Women in today’s U.S. economy fill up more than 57 percent of the workforce but there is less than 25 percent who are in STEM related jobs. There is currently a stigma that girls can’t “naturally” be driven in the demanding disciplines of mathematics therefore girls think that STEM related careers are not the path for them. The College of Central Florida (CF) says the exact opposite. CF received a Progress Energy Foundation Grant, which allows them to offer energy and engineering related workshops for secondary and post-secondary teacher and faculty. The October workshop, with a turnout of over 40 attendees, focused on recruiting women and minorities interested in the STEM fields as well as writing grants to help achieve these goals.

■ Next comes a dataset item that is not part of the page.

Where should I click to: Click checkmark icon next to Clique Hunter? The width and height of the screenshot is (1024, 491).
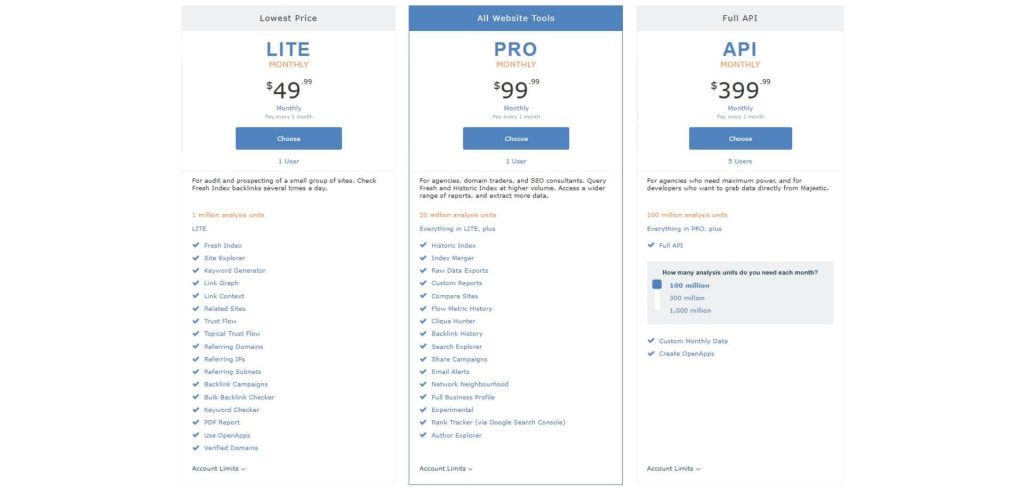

The Florida Advanced Technological Education Center of Excellence (FLATE) presented at the workshop with a productive PowerPoint presentation. FLATE’s presentation was all about recruiting girls. One part of the presentation was to show how to help girls identify their interests and help them translate their interests into a career. Another section of the PowerPoint showed skills like writing, critical thinking, and mathematics are skills that can help students achieve their goals in the STEM field. Another part showed current STEM role models and how they ended up today. Dr. Betty Hackmyer, who worked with FLATE this past summer for the Ocala FLATE robotics camps, gave a mini-grant workshop focusing on writing grants for STEM education that are accessible for teachers. We hope to hear soon that one of the attendees was able to submit a successful grant mini-proposal.
One other speaker at the workshop was a University of Florida (UF) graduate who is currently an electrical engineer in Ocala, Florida and spoke to the attendees about how she got to where she is today. She is not only in graduate school at UF but is also an engineer for a startup company. She is from a small town in China and talked about her journey of breaking barriers to be a female engineer. Dr. Kevin Cooper, Director of Advanced Technology at Indian River State College, talked about how to get students interested in math and other STEM areas and translate that into a career. Diana Scroggie, the College of Central Florida Progress Energy Grant Coordinator and workshop organizer, wanted the workshop “to provide the type of programming that helps us better prepare incoming students for CF and other institutions. It helps us prepare teachers who prepare the students and in return help students make good choices choosing degree programs that will grow and create diverse population for careers down the road.”
There was great feedback on the event. Many attendees thought that the material at the workshop was useful and willing to use in their own program. Some of indicated that they will be using the FLATE website as a resource. Several attendees stated that they would like Dr. Barger and Dr. Cooper to address their students. Survey results show that the attendees’ wanting to spend more time to encourage students to seek their interest in mathematics shows the workshop’s impact. Scroggie said, “At the end of the day, these students have heard all the speakers and fabulous ideas about recruiting and STEM, that Dr. Barger and Dr. Hackmyer showed them how to pay for it.”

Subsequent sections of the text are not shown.